AUFGABE: Übertrage diesen Satz aus der Weihnachtspredigt weiter unten ins Englische: „Spannung und frohe Erwartung vermischten sich schon Tage vorher bis zur ersehnten Bescherung.“

Weihnachten – Gott umarmt den Menschen

Predigt von Bischof Gregor Maria Hanke OSB in der Heiligen Nacht 2008 im Eichstätter Dom

Was hat Dir das Christkind gebracht?

Viele von uns erinnern sich am heutigen Abend zurück an ihre Kindheitserlebnisse am Heiligen Abend. War das nicht aufregend, als wir noch daran glaubten, dass das Christkind die Geschenke bringt? Spannung und frohe Erwartung vermischten sich schon Tage vorher bis zur ersehnten Bescherung.

Und an den Tagen danach fragten uns immer wieder die Erwachsenen: „Was hat Dir denn das Christkind Schönes gebracht?“ -  Stolz präsentierten wir unsere Geschenke.

AUFGELISTETE EINTRÄGE:
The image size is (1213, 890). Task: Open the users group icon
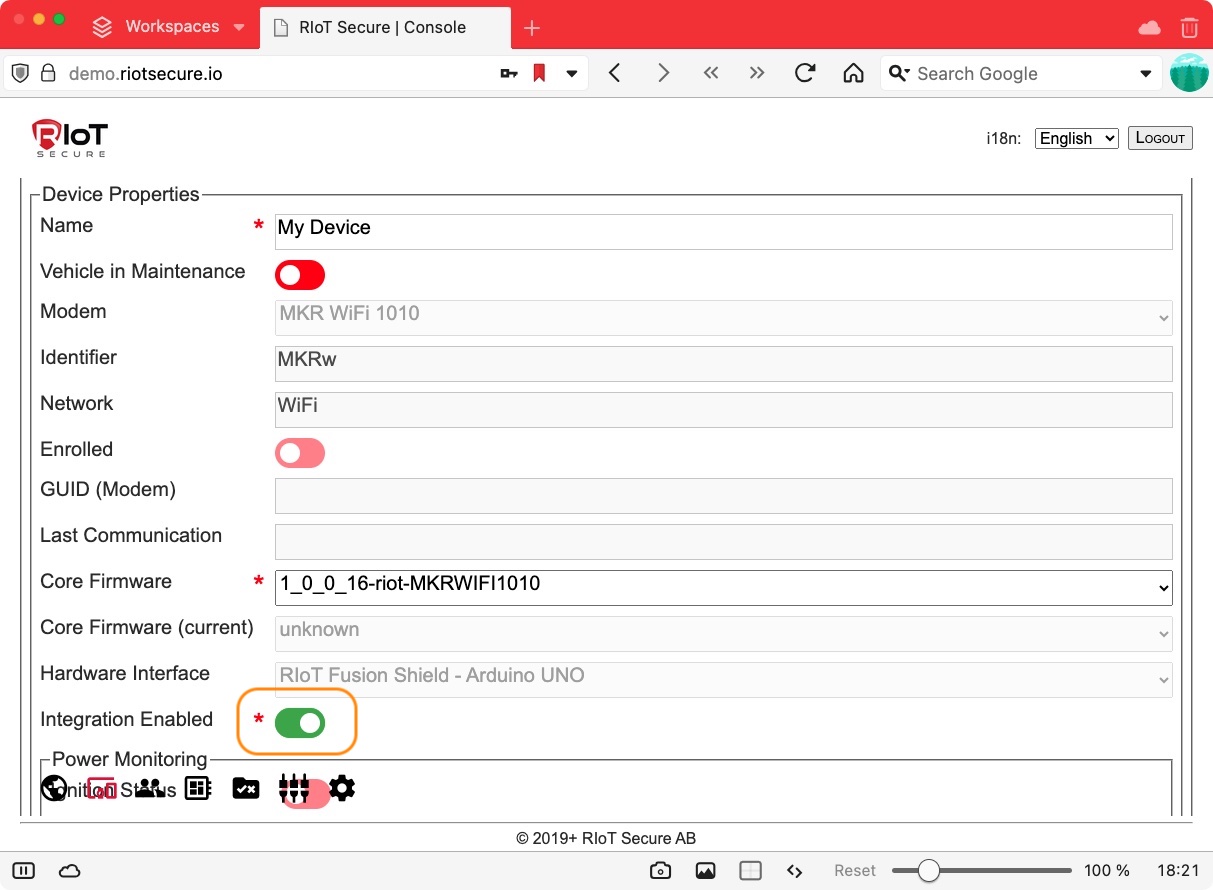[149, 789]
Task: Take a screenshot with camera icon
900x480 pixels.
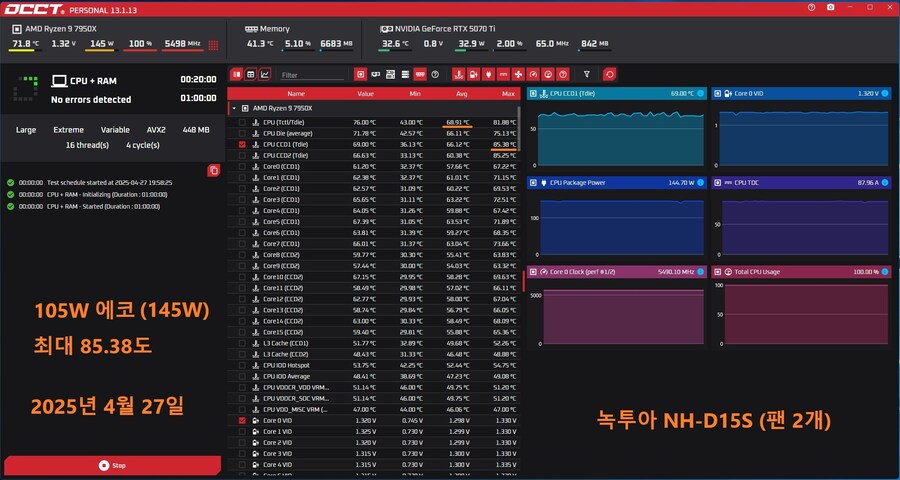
==
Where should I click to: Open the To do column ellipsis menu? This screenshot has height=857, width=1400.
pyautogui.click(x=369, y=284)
* * *
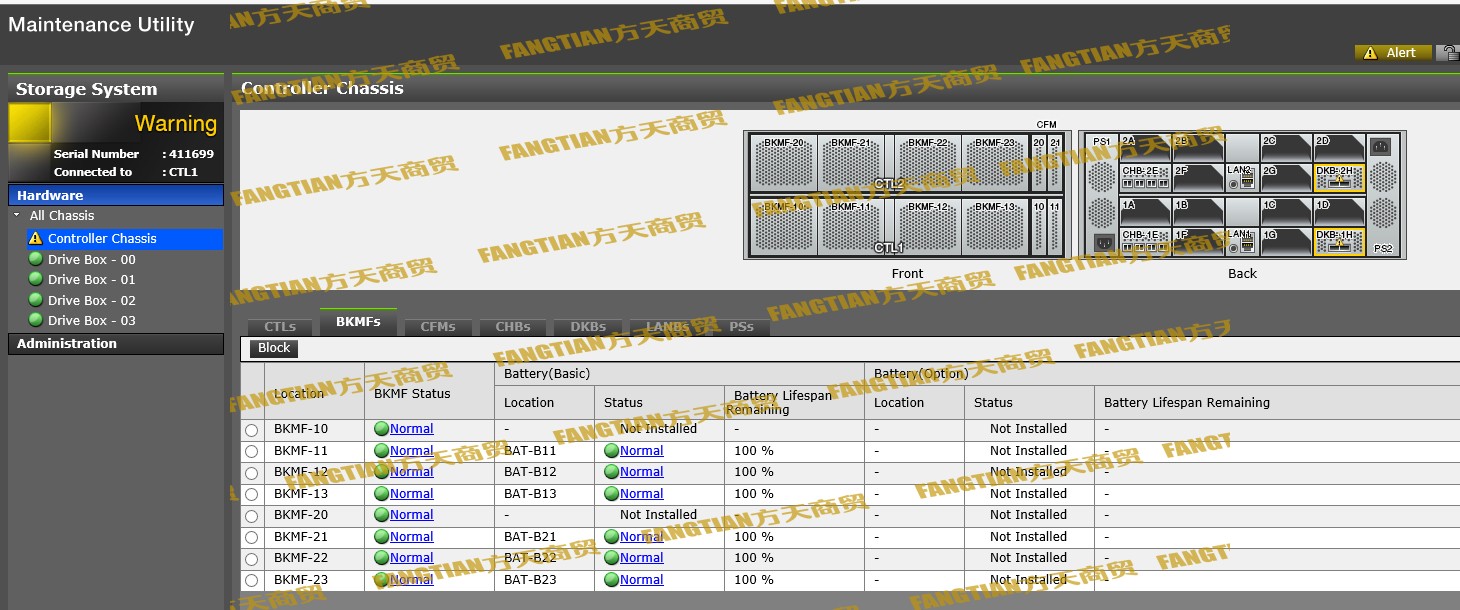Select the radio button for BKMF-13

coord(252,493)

ERLEDIGTE AUFGABE: Excitement and joyful anticipation mingled for days beforehand, right up to the longed-for giving of presents.